This roasted pumpkin wild rice salad has seasonal flavors that are both salty and sweet including apples, spinach, crumbles blue cheese, pecans and maple vinaigrette.
1 small pie pumpkin (about 2–3 pounds)
3 tablespoons olive oil
1 teaspoon kosher salt
1 teaspoon black pepper
1 cup wild rice
1–3/4 cups water
Juice of 1 lemon
2 teaspoons maple syrup
1 garlic clove, minced
1 crisp apple, cored and diced
1 generous handful baby spinach
2 tablespoons minced chives
1/4 cup crumbled blue cheese
1/4 cup roughly chopped pecans
Preheat the oven to 400 degrees F.
Cut the top off the pumpkin and slice in half lengthwise.
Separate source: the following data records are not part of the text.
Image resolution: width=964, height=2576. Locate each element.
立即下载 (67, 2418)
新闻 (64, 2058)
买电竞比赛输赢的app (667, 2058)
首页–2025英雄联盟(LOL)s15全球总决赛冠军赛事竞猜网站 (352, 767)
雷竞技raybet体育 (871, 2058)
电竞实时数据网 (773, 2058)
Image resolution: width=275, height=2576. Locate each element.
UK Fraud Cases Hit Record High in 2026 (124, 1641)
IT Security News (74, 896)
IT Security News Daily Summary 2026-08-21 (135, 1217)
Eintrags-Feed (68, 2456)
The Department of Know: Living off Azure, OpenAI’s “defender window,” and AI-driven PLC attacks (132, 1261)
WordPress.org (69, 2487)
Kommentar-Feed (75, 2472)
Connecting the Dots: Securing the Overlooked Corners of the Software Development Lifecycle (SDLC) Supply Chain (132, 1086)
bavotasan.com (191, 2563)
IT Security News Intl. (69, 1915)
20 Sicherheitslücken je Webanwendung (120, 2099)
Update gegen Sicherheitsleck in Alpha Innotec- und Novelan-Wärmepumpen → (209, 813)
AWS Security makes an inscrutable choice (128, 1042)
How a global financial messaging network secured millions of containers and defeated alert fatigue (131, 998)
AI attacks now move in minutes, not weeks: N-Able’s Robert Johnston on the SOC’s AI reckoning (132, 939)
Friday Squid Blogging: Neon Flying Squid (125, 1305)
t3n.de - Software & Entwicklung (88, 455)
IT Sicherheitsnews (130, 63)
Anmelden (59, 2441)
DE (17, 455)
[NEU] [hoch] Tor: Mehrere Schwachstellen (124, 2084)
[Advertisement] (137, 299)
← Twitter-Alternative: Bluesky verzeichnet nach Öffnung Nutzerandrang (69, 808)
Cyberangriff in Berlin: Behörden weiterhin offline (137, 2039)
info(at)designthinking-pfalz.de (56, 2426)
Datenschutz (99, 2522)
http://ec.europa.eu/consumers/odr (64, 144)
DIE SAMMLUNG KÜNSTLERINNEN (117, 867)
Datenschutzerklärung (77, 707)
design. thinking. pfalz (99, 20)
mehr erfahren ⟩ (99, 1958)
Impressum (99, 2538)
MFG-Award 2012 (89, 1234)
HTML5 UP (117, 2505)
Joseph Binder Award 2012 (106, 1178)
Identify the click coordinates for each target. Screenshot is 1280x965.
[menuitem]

Scoop out the seeds and cut into 2-inch-wide wedges. Toss the wedges in 1 tablespoon olive oil, 1/2 teaspoon salt and 1/2 teaspoon pepper. Arrange on a sheet pan. Roast for 25-30 minutes until tender when pierced with a knife. Cool for 10 minutes before cutting the flesh of each wedge into cubes and removing the skin.
Combine the rice and water in a medium saucepan over high heat. Bring to a boil, reduce the heat, simmer, cover and cook for 30-35 minutes until the rice is tender and cooked through.
To make the vinaigrette, whisk together 2 tablespoons olive oil, lemon juice, maple syrup, garlic and the remaining salt and pepper in a small bowl.
In a large bowl, combine the rice, pumpkin, apples, spinach, chives, blue cheese and pecans and drizzle in the vinaigrette. Serve warm or at room temperature.